La vida del pueblo se simplifica gracias a las rutinas de siempre y a esos encuentros casuales que se producen en la calle. Por el contrario, en una gran ciudad, esos encuentros son muy poco frecuentes y se produce una mayor distancia personal entre vecinos. Esto supone que en el pueblo existe un mayor nivel de comunicación interpersonal puesto que es habitual que los vecinos se saluden, se deseen un buen día y mantengan charlas con confianza.

Ventajas emociones de la vida en el pueblo

Menor sentimiento de soledad

El pueblo ofrece una buena calidad de vida, especialmente, para personas mayores que experimentan una mayor sensación de soledad en grandes ciudades. En el pueblo, existe un trato próximo entre vecinos que llegan a convertirse como en una especie de segunda familia. El pueblo también eleva la calidad de vida de los niños que comparten más tiempo de juegos en la calle con un mayor nivel de seguridad.

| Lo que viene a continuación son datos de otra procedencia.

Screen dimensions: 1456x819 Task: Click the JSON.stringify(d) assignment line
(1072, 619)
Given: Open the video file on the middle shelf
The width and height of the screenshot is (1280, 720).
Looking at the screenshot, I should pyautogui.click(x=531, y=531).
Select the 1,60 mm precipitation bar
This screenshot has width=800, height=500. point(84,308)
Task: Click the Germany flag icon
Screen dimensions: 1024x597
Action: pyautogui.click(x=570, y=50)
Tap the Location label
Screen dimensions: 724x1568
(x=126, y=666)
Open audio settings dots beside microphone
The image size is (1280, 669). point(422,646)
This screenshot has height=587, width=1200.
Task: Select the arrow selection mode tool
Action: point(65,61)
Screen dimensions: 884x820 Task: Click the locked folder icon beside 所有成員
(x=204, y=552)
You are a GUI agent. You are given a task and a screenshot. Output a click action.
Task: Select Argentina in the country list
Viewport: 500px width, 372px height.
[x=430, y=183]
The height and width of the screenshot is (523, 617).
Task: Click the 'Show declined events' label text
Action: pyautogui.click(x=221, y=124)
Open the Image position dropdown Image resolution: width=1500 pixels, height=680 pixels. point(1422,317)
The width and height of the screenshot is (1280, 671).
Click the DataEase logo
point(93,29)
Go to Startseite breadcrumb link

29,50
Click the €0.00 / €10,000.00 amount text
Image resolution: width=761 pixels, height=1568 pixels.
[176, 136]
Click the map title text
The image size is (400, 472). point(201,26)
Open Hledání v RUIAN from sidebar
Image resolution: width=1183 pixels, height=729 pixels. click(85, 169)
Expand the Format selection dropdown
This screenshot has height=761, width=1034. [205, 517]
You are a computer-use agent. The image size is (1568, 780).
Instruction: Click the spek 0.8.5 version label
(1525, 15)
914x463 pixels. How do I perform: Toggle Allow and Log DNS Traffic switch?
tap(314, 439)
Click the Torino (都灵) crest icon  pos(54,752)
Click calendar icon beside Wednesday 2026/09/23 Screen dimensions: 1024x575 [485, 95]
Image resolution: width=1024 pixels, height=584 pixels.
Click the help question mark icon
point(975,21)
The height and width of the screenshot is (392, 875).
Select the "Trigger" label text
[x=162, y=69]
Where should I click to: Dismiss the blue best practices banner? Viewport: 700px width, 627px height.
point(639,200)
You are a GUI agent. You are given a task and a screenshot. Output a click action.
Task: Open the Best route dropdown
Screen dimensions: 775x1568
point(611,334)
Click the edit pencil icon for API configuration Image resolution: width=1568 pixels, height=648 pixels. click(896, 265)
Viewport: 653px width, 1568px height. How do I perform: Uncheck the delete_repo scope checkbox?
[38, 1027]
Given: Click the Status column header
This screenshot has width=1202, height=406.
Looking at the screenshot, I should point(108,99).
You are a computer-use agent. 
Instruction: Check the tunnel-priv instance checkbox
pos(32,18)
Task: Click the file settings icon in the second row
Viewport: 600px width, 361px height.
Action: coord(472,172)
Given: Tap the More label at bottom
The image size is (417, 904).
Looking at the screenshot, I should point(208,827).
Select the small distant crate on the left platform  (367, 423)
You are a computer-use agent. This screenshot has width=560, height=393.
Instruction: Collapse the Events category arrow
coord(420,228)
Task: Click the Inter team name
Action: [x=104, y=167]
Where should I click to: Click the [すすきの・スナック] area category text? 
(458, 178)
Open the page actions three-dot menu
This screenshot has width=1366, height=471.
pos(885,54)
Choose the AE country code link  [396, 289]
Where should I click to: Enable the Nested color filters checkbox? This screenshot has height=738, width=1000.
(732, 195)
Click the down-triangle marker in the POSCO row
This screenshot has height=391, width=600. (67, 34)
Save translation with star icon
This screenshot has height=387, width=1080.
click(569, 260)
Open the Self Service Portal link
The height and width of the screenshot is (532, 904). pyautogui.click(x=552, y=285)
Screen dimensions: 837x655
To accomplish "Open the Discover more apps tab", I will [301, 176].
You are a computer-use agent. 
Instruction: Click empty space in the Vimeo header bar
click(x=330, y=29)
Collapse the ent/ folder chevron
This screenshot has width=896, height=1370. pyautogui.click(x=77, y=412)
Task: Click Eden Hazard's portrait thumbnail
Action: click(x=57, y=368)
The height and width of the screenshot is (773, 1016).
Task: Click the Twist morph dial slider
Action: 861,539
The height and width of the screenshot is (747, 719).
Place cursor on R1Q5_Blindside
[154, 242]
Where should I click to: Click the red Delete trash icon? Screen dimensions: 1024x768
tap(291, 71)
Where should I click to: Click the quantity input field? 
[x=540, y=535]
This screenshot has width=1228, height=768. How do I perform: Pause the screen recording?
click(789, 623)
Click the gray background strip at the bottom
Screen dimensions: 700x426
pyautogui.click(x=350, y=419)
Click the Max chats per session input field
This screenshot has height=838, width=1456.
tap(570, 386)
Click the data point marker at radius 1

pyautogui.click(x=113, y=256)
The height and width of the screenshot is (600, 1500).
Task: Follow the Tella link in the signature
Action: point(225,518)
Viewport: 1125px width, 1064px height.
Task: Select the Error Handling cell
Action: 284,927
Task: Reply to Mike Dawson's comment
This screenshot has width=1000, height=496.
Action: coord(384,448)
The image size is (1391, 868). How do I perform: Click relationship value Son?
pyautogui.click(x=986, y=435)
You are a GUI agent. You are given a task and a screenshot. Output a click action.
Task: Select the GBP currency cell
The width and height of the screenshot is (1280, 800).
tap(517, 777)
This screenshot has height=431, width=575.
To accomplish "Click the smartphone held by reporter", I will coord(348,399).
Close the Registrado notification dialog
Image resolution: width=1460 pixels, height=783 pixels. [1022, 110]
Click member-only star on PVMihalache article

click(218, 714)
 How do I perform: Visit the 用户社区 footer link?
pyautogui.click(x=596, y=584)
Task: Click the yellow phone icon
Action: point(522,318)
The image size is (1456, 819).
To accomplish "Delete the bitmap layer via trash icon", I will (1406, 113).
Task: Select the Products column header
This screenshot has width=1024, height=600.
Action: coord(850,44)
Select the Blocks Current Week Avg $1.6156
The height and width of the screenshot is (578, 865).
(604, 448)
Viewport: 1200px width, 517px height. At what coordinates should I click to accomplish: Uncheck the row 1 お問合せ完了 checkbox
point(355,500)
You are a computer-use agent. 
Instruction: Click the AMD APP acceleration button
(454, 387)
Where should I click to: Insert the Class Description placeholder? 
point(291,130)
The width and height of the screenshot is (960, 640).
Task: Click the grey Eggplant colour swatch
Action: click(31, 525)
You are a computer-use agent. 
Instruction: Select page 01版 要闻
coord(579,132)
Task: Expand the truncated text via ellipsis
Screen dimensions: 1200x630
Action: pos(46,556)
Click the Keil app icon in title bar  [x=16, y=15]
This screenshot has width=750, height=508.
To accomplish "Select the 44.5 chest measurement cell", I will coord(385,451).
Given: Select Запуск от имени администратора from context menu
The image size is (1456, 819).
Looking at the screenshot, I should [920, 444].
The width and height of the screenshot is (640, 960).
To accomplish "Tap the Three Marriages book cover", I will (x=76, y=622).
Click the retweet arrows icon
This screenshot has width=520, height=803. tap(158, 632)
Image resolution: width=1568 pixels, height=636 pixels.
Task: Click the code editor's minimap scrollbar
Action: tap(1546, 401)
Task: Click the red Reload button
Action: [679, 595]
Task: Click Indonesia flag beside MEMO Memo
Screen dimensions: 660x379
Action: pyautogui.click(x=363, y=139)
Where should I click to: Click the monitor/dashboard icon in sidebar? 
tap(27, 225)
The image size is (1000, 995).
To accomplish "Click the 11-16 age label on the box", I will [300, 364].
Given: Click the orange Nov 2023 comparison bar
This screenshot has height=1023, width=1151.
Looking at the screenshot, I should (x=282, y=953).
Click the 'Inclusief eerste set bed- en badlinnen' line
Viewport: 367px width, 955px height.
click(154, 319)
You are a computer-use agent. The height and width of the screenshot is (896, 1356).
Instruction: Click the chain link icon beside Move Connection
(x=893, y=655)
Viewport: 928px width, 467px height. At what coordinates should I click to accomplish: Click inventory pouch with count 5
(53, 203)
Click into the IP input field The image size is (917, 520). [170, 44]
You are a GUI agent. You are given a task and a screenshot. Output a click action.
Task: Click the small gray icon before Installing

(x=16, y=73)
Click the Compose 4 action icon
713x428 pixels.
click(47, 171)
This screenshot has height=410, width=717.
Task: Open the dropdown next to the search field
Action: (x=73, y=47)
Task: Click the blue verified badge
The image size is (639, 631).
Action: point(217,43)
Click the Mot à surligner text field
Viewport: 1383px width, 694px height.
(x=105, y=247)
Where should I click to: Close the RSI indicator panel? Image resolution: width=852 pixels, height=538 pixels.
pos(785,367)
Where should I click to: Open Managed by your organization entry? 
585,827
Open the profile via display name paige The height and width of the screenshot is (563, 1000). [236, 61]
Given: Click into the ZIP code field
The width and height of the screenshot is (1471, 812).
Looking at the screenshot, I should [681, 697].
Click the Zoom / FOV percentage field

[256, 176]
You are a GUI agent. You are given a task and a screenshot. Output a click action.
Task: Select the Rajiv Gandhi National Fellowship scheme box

Ventajas emociones de la vida en el pueblo

Menos estrés

La vida en el pueblo resulta menos estresante que en una gran ciudad. Quienes viven en un entorno rural, pueden realizar sus desplazamientos caminando. Por tanto, de un modo natural se potencia un estilo de vida activo. Un mayor contacto con las zonas verdes. Los habitantes pueden respirar el aire puro del pueblo que tiene un menor índice de contaminación que en la ciudad.

Desde el punto de vista económico, la vida en el pueblo también puede suponer una menor dificultad para llegar a fin de mes al reducir gastos habituales en la ciudad, por ejemplo, el transporte urbano. Del mismo modo, el precio de la vivienda tanto en la opción de compra como en el alquiler, es más económico. Existen muchos pueblos que cuentan con una buena red de servicios. Y esto también incrementa la calidad de vida de sus habitantes que no tienen que desplazarse constantemente hasta la capital de la provincia para hacer los recados del día.

Muchas personas pasan sus fines de semana en el pueblo. Esto supone una desconexión respecto de la rutina para despedir la semana en un entorno tranquilo y relajado, que es una fuente natural antiestrés.